Author: Steve Larson
Publisher: Indiana University Press
Published: 2012-01-31
Total Pages: 243
ISBN-13: 0253005493
DOWNLOAD EBOOKSteve Larson drew on his 20 years of research in music theory, cognitive linguistics, experimental psychology, and artificial intelligence—as well as his skill as a jazz pianist—to show how the experience of physical motion can shape one's musical experience. Clarifying the roles of analogy, metaphor, grouping, pattern, hierarchy, and emergence in the explanation of musical meaning, Larson explained how listeners hear tonal music through the analogues of physical gravity, magnetism, and inertia. His theory of melodic expectation goes beyond prior theories in predicting complete melodic patterns. Larson elegantly demonstrated how rhythm and meter arise from, and are given meaning by, these same musical forces.

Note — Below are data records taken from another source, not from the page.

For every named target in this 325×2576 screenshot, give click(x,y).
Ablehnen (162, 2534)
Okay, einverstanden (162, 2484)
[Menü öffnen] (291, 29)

Author: Eduardo R. Miranda
Publisher: Springer Science & Business Media
Published: 2007-10-12
Total Pages: 273
ISBN-13: 184628600X
DOWNLOAD EBOOKThis book discusses the applications of evolutionary computation to music and the tools needed to create and study such systems. These tools can be combined to create surrogate artificial worlds populated by interacting simulated organisms in which complex musical experiments can be performed. The book demonstrates that evolutionary systems can be used to create and to study musical compositions and cultures in ways that have never before been achieved.
Author: David Cope
Publisher: Cengage Learning
Published: 1997
Total Pages: 0
ISBN-13: 9780028647371
DOWNLOAD EBOOKThis text is a practical guide to the compositional techniques, resources, and technologies available to composers today. Each chapter traces the development of traditional and modern elements that form the foundation of music in the late twentieth century. Among the subjects discussed are interval exploration, serialism, pitch-class sets, twelve-tone music, electronic music, algorithmic composition, and indeterminacy.
Author: David Cope
Publisher: Schirmer G Books
Published: 1977
Total Pages: 378
ISBN-13:
DOWNLOAD EBOOKAuthor: Gerhard Nierhaus
Publisher: Springer Science & Business Media
Published: 2009-08-28
Total Pages: 294
ISBN-13: 3211755403
DOWNLOAD EBOOKAlgorithmic composition – composing by means of formalizable methods – has a century old tradition not only in occidental music history. This is the first book to provide a detailed overview of prominent procedures of algorithmic composition in a pragmatic way rather than by treating formalizable aspects in single works. In addition to an historic overview, each chapter presents a specific class of algorithm in a compositional context by providing a general introduction to its development and theoretical basis and describes different musical applications. Each chapter outlines the strengths, weaknesses and possible aesthetical implications resulting from the application of the treated approaches. Topics covered are: markov models, generative grammars, transition networks, chaos and self-similarity, genetic algorithms, cellular automata, neural networks and artificial intelligence are covered. The comprehensive bibliography makes this work ideal for the musician and the researcher alike.
Author: David Cope
Publisher:
Published: 1991
Total Pages: 270
ISBN-13:
DOWNLOAD EBOOKAuthor: David Cope
Publisher:
Published: 1998
Total Pages: 0
ISBN-13: 9780881339925
DOWNLOAD EBOOKThis text is intended as an introduction & general survey of avant-garde & post-avant-garde music in the twentieth century to the present.